Could you arrange the material between the lines holding "You are a computer-use agent. 1004x552" and "Action: (170, 131)", inclusive, as a two-column CSV headed input and output? Give one row per item, with each value in a single quoted field and any line breaks turned into spaces.

Saved data entries:
==================================================

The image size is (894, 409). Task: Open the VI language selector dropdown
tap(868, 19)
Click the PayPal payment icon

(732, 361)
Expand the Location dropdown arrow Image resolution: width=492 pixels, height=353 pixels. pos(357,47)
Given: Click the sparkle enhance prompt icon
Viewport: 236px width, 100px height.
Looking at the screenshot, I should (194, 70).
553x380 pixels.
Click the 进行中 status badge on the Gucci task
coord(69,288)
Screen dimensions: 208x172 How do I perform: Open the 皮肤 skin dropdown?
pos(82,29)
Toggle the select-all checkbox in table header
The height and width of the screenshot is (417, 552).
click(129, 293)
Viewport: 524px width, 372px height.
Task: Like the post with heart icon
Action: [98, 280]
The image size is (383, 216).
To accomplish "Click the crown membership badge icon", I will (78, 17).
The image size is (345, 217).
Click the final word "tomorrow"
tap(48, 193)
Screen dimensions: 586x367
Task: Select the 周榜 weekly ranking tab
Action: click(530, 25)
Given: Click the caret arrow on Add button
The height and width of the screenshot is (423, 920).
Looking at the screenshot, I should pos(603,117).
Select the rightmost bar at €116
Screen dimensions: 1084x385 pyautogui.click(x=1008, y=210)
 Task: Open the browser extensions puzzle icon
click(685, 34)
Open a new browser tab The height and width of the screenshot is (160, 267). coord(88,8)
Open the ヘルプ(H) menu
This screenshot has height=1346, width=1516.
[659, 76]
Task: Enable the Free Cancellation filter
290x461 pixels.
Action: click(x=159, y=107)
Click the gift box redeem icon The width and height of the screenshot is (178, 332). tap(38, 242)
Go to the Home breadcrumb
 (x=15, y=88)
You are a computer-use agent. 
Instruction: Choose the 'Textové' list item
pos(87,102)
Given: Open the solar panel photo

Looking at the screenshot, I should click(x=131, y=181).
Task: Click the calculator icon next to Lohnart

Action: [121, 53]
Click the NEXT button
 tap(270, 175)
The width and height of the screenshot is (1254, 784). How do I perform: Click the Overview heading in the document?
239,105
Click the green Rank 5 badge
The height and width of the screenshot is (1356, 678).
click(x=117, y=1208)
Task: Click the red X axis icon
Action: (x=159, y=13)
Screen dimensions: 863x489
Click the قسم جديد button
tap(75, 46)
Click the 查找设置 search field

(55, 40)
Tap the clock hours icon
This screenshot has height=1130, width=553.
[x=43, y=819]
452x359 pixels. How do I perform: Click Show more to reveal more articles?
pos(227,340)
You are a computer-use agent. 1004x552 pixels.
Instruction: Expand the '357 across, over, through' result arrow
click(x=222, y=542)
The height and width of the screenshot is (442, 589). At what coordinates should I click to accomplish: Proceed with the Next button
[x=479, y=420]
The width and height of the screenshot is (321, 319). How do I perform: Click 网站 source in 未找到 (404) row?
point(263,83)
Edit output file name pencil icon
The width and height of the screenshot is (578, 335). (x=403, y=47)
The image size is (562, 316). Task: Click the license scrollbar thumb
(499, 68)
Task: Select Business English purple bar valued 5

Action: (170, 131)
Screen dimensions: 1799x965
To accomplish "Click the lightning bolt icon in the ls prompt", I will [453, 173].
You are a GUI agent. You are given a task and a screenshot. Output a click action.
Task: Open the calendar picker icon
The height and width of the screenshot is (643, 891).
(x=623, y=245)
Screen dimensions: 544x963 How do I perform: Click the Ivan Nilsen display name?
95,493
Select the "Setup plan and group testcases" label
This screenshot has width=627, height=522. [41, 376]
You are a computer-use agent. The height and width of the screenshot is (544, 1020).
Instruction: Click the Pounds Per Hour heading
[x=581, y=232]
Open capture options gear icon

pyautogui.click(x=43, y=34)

==================================================

EXERCISE RESPONSE:
input,output
"You are a computer-use agent. 1004x552 pixels. Instruction: Expand the '357 across, over, through' result arrow","click(x=222, y=542)"
"The height and width of the screenshot is (442, 589). At what coordinates should I click to accomplish: Proceed with the Next button","[x=479, y=420]"
"The width and height of the screenshot is (321, 319). How do I perform: Click 网站 source in 未找到 (404) row?","point(263,83)"
"Edit output file name pencil icon","The width and height of the screenshot is (578, 335). (x=403, y=47)"
"The image size is (562, 316). Task: Click the license scrollbar thumb","(499, 68)"
"Task: Select Business English purple bar valued 5","Action: (170, 131)"